Can you reproduce the rows word for word, beginning at the line that has "is (747, 424)." and stopping after the line that has "y-axis-unit-label: En €/t is"? Leave the pictures out.

--- Material provided Enclosed Below ---

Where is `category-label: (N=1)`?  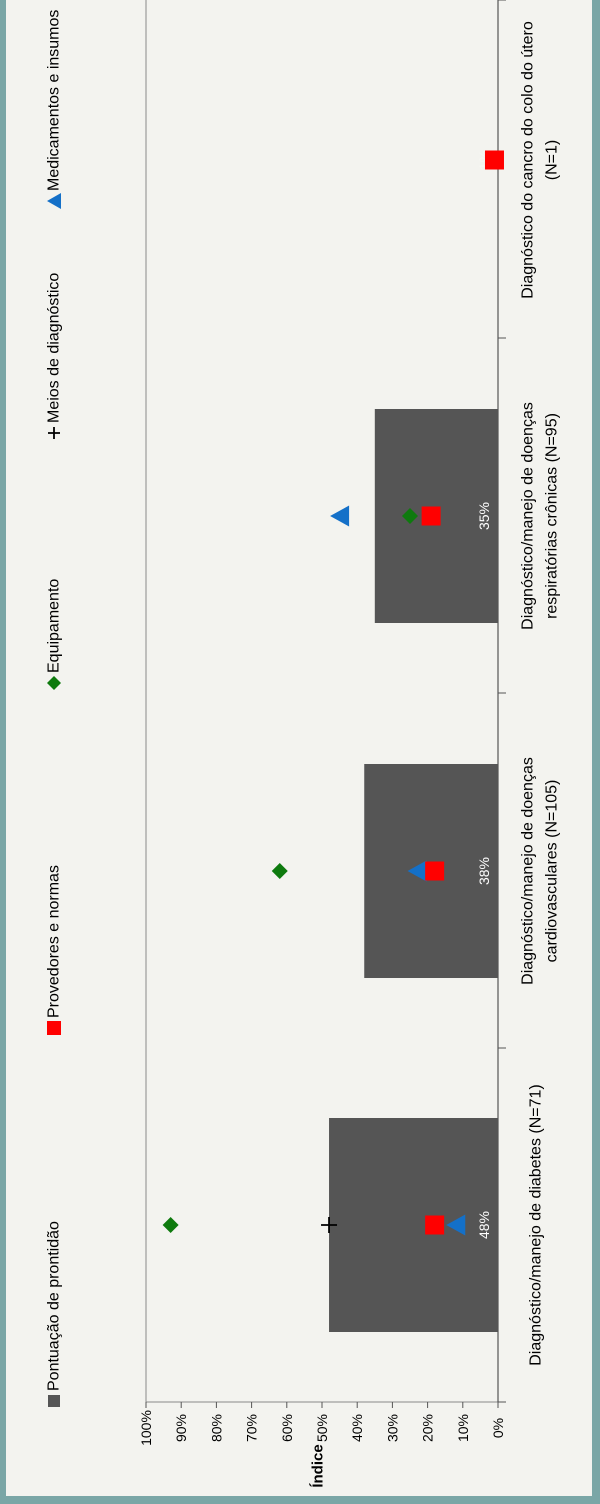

--- End of Enclosed Material provided ---
--- Material provided Enclosed Below ---

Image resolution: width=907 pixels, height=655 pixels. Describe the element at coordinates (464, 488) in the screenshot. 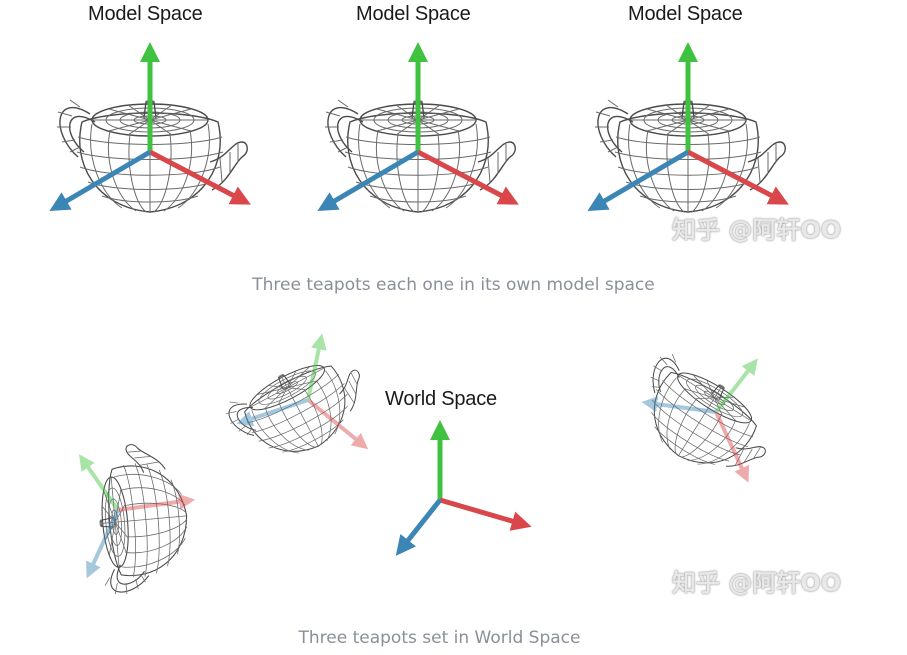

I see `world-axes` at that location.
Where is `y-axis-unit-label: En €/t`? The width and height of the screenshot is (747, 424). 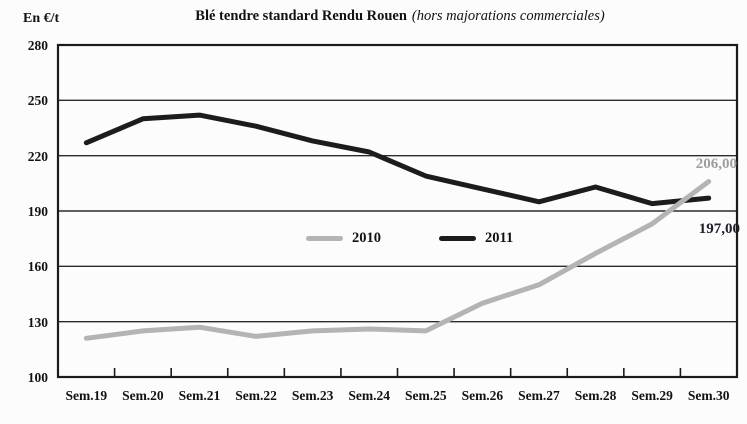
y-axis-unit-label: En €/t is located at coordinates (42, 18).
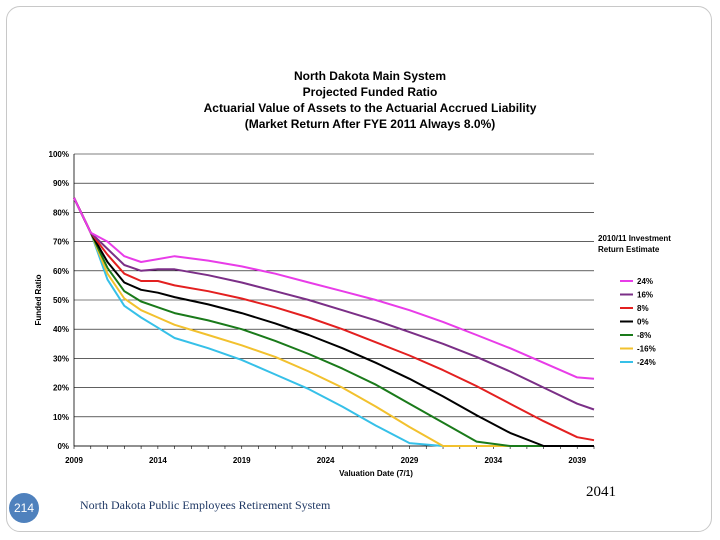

--- End of Enclosed Material provided ---

→ Reply
Where is `y-axis-unit-label: En €/t`? The width and height of the screenshot is (747, 424). 
y-axis-unit-label: En €/t is located at coordinates (42, 18).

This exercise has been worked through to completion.